Directions for this task :: Please rewrite the lines below as a numbered list, leaving out the blank lines.

===== Input rows

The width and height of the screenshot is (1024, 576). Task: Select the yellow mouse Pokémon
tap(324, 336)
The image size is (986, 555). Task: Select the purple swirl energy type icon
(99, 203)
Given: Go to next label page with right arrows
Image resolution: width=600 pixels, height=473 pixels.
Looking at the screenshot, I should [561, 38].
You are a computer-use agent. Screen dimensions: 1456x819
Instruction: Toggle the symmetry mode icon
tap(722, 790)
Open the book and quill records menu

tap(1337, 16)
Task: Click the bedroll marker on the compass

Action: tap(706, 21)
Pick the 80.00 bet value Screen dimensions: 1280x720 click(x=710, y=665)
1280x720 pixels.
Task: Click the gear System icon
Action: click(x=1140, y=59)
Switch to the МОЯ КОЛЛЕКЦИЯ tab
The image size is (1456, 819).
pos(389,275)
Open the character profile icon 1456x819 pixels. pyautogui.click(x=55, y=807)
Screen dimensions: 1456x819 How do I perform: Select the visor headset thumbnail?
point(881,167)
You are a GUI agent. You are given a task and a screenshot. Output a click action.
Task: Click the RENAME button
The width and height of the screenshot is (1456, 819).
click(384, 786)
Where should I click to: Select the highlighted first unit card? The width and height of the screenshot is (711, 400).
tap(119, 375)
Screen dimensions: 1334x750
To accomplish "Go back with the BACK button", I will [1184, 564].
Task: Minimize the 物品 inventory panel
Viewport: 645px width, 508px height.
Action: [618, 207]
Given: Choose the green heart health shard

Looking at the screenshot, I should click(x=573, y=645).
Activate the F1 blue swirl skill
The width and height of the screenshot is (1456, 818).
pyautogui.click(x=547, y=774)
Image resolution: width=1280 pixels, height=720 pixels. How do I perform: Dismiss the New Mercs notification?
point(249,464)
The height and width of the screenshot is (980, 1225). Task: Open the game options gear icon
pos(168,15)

==========

Written reply ::
1. The width and height of the screenshot is (1024, 576). Task: Select the yellow mouse Pokémon
2. tap(324, 336)
3. The image size is (986, 555). Task: Select the purple swirl energy type icon
4. (99, 203)
5. Given: Go to next label page with right arrows
6. Image resolution: width=600 pixels, height=473 pixels.
7. Looking at the screenshot, I should [561, 38].
8. You are a computer-use agent. Screen dimensions: 1456x819
9. Instruction: Toggle the symmetry mode icon
10. tap(722, 790)
11. Open the book and quill records menu
12. tap(1337, 16)
13. Task: Click the bedroll marker on the compass
14. Action: tap(706, 21)
15. Pick the 80.00 bet value Screen dimensions: 1280x720 click(x=710, y=665)
16. 1280x720 pixels.
17. Task: Click the gear System icon
18. Action: click(x=1140, y=59)
19. Switch to the МОЯ КОЛЛЕКЦИЯ tab
20. The image size is (1456, 819).
21. pos(389,275)
22. Open the character profile icon 1456x819 pixels. pyautogui.click(x=55, y=807)
23. Screen dimensions: 1456x819 How do I perform: Select the visor headset thumbnail?
24. point(881,167)
25. You are a GUI agent. You are given a task and a screenshot. Output a click action.
26. Task: Click the RENAME button
27. The width and height of the screenshot is (1456, 819).
28. click(384, 786)
29. Where should I click to: Select the highlighted first unit card? The width and height of the screenshot is (711, 400).
30. tap(119, 375)
31. Screen dimensions: 1334x750
32. To accomplish "Go back with the BACK button", I will [1184, 564].
33. Task: Minimize the 物品 inventory panel
34. Viewport: 645px width, 508px height.
35. Action: [618, 207]
36. Given: Choose the green heart health shard
37. Looking at the screenshot, I should click(x=573, y=645).
38. Activate the F1 blue swirl skill
39. The width and height of the screenshot is (1456, 818).
40. pyautogui.click(x=547, y=774)
41. Image resolution: width=1280 pixels, height=720 pixels. How do I perform: Dismiss the New Mercs notification?
42. point(249,464)
43. The height and width of the screenshot is (980, 1225). Task: Open the game options gear icon
44. pos(168,15)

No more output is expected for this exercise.